● **Work order**
Go through the data and copy each line where the word "Follow" shows up.

● **Data for processing**
--------------------
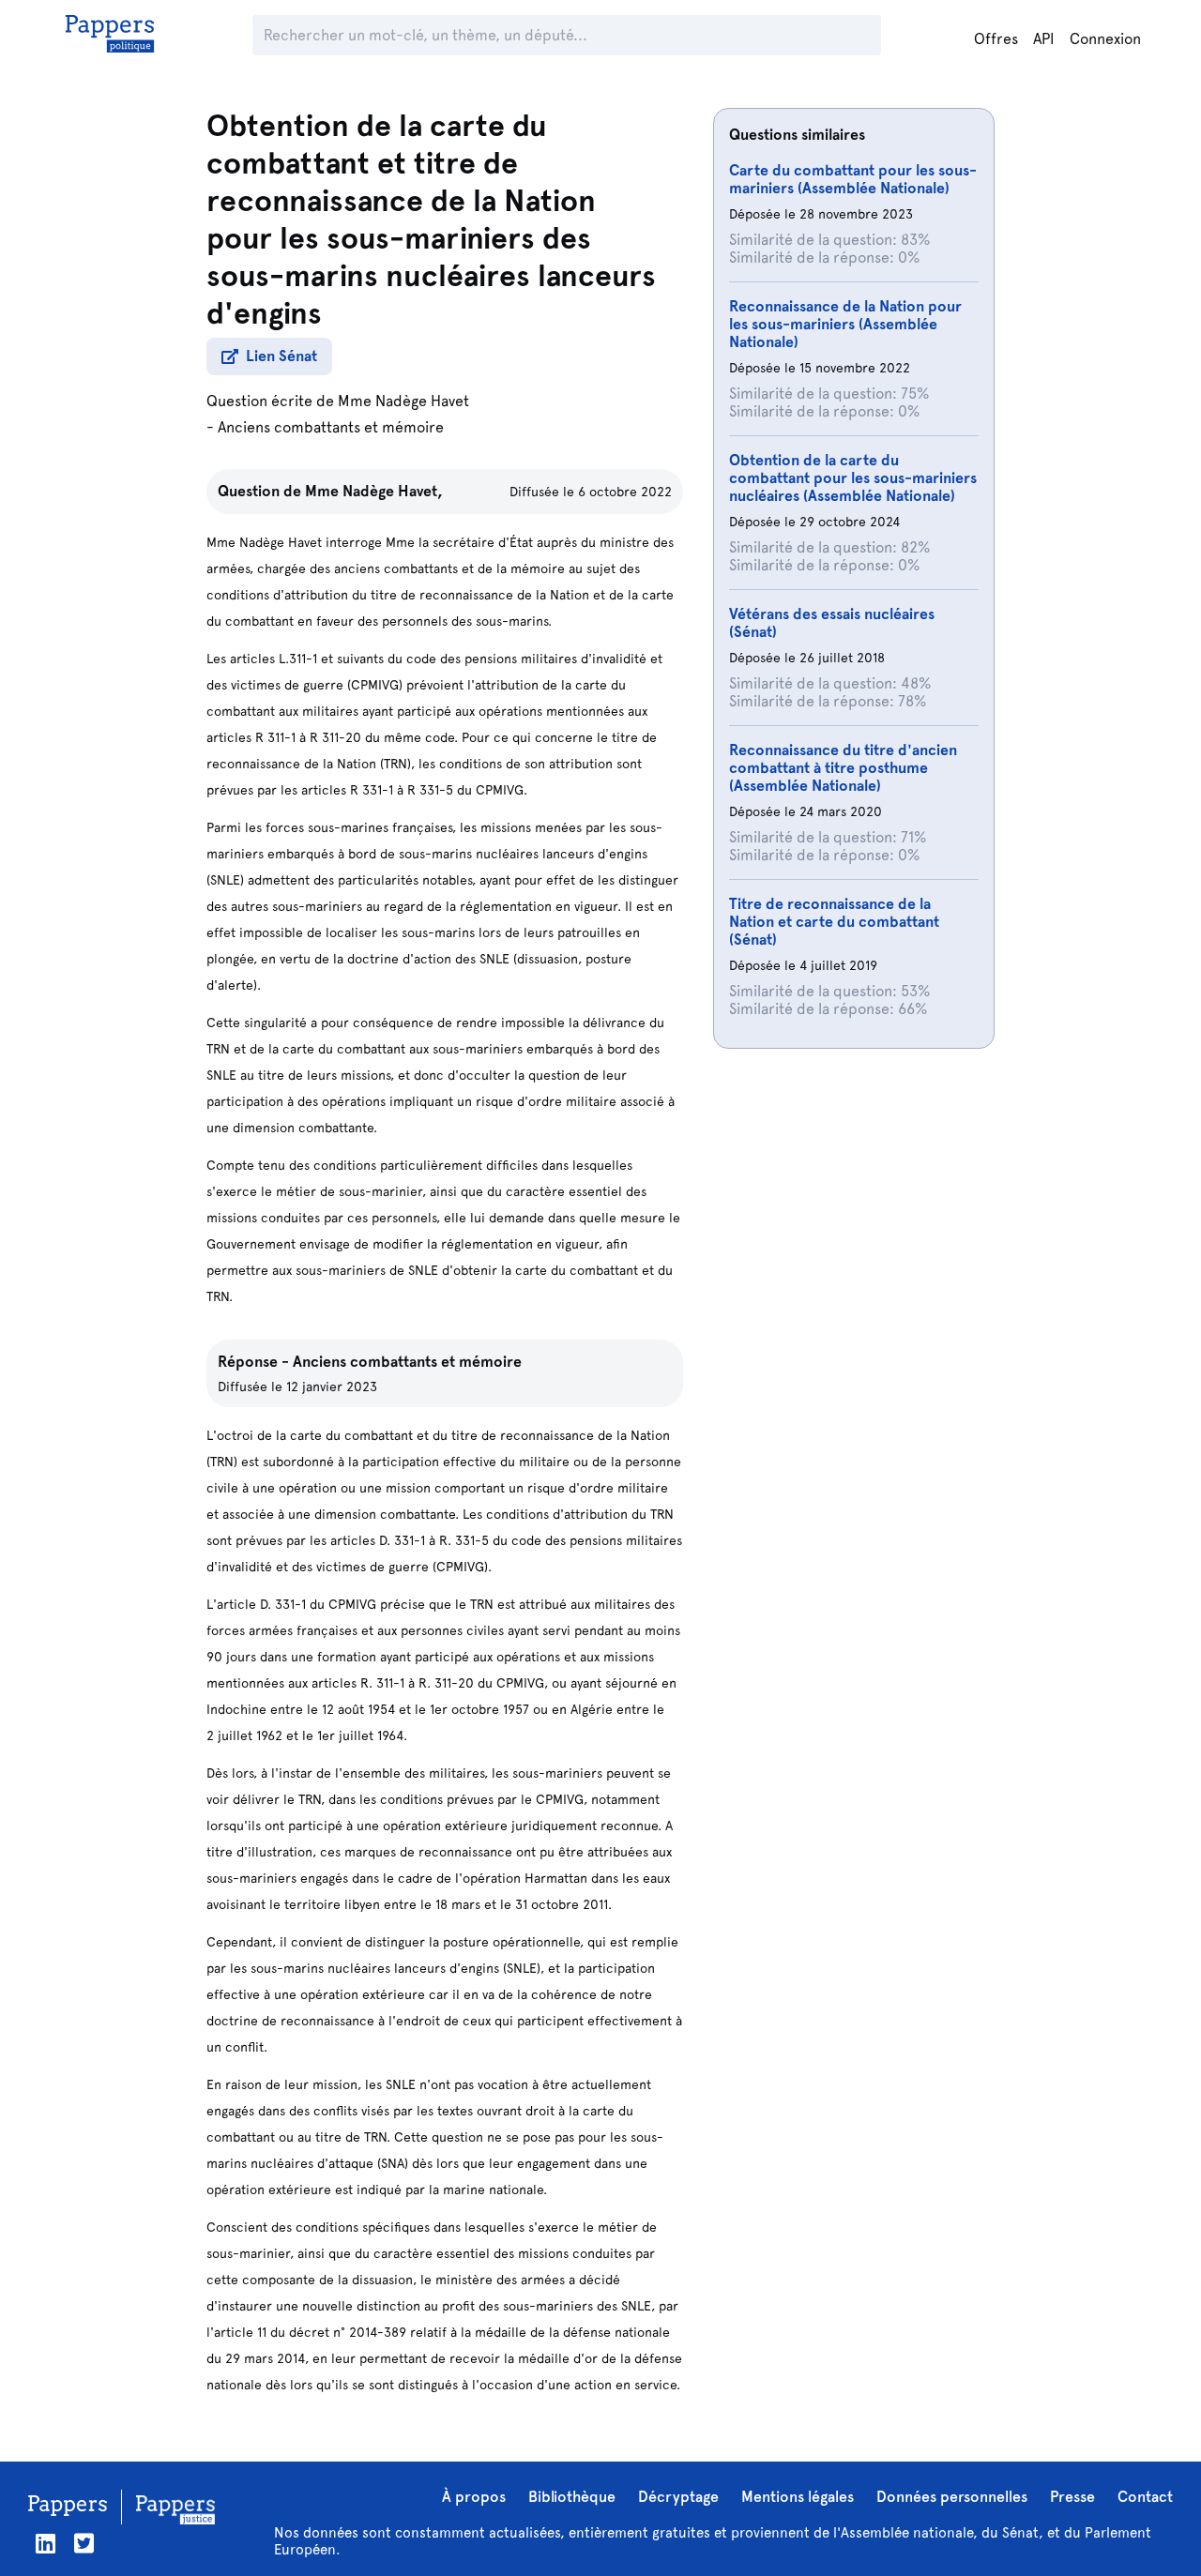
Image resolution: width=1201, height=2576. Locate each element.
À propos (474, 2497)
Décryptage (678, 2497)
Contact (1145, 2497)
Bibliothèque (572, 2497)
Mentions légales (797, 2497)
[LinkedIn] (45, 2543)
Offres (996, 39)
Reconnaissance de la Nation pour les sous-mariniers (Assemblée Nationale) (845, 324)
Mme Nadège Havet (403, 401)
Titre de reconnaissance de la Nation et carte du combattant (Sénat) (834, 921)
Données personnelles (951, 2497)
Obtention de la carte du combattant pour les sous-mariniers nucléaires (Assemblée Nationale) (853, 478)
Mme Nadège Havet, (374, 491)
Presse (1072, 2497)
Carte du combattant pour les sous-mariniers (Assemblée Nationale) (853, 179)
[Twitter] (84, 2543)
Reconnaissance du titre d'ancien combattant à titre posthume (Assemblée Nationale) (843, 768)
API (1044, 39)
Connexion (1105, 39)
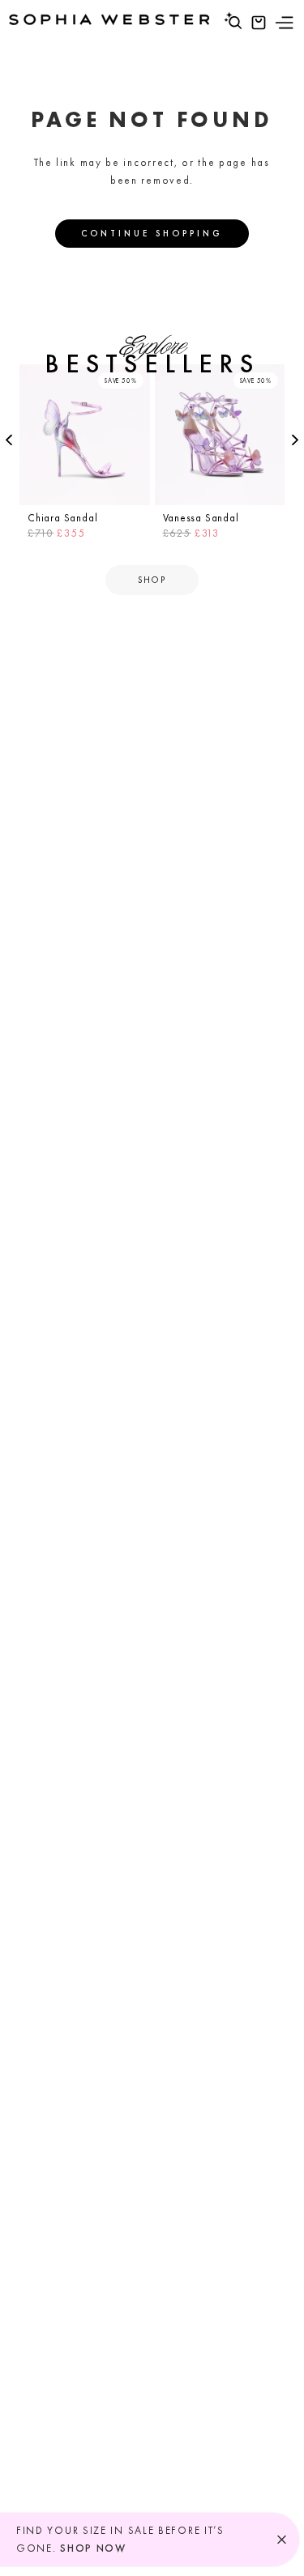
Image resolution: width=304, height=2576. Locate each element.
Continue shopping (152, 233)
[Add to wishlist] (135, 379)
--------------------
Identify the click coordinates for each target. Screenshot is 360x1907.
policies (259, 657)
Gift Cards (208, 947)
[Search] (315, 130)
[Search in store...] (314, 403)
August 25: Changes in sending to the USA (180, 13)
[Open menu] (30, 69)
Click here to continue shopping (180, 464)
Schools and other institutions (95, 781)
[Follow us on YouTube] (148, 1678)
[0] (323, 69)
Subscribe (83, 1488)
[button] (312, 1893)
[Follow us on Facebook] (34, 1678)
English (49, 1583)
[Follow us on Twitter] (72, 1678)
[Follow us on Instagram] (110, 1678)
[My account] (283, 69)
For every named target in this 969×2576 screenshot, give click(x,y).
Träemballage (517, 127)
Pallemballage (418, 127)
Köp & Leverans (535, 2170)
--------------------
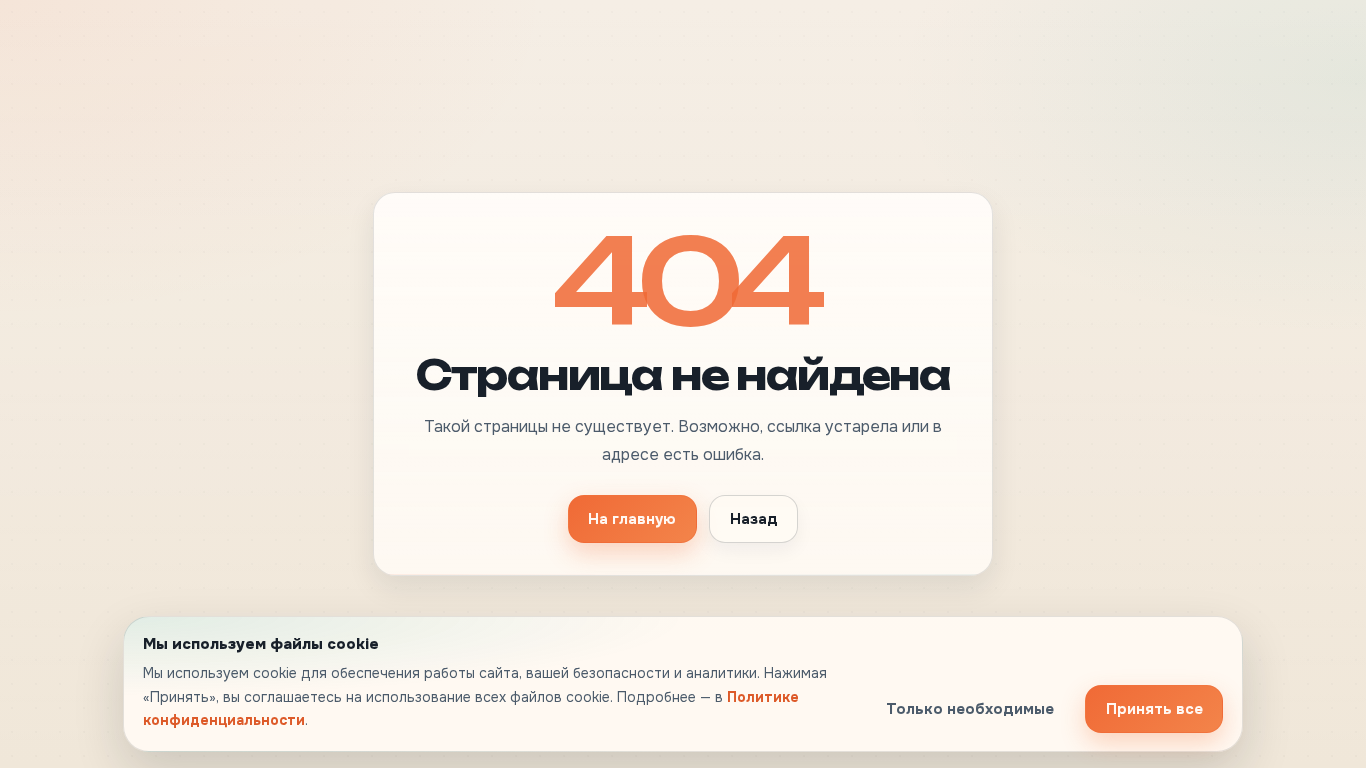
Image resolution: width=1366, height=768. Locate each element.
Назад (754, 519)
--------------------
● **Reply to the task**
[Follow us on YouTube] (148, 1678)
[Follow us on Facebook] (34, 1678)
[Follow us on Twitter] (72, 1678)
[Follow us on Instagram] (110, 1678)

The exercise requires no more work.